I really want to get a copy of A Broken Thing: Poets on the Line, and I will, but for now, I’m making do with the editors’ introductions I found on John (“The poem becomes a one-time use definition of line-break, line, stanza, and so forth.”) Gallaher’s blog entry, as well as the following pieces from the book that have been made available online:
Poetry Daily has three:
- “The Line as Fetish and Fascist Reliquary” by Gabriel Gudding: He’s no stranger, but Gudding’s certainly gotten stranger: “The line is a vomito-aesthetic concrescence of a larger, mystifying ideology known both as “official art” and its false rival ‘avant-garde art’…”

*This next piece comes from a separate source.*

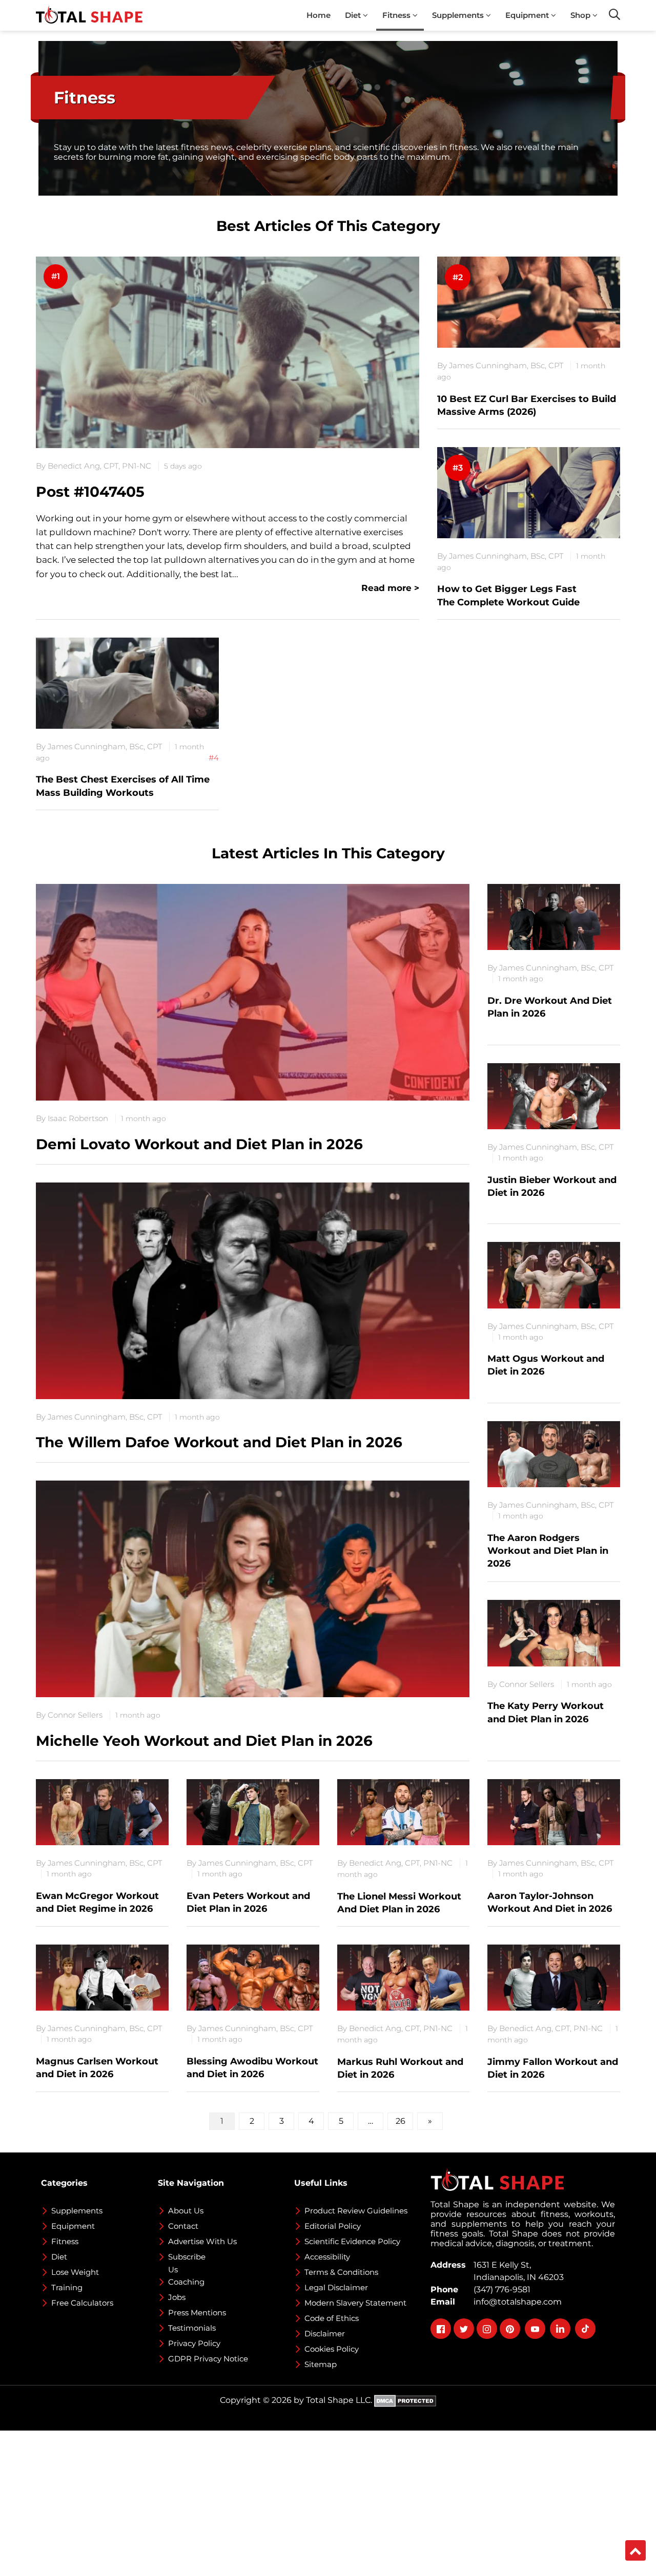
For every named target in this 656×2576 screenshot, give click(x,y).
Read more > (390, 588)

- “Lines and Spaces” by Catherine Imbriglio: “If the overall effect of a poem depends on its pace, the way it builds its highs and lows, then this comes from the way the poem distributes its musical energy through its formal configuration of lines and spaces.”
- “The Thin Line” by Terese Svoboda: “A line is made to be broken—sometimes shattered. It’s nearly a plane, for god’s sake, practically glass.” Also: “Lines curve in space—that’s the most important thing about line. What you see is the infinite, delicate bending of meaning and sound coming together on the horizon where the line stops, where there’s a gasp, and then the line falls in space.”
- “Two Lines” by Mei-mei Berssenbrugge: She begins with “A line of poetry on a page exists in space, but I think of it as a kind of timing, a measured flow of poetic energy, a dynamic,” and ends with a form of lineation where line and sentence correspond. Not my thing, but Berssenbrugge is always fascinating.
- “Shore Lines” by Camille Dungy: “…I think ideas can rhyme too. I like to end lines this way, following conceptual rhymes, carrying the basic elements of an idea from one line to the next in the same way one might carry a certain element of sound throughout a poem.”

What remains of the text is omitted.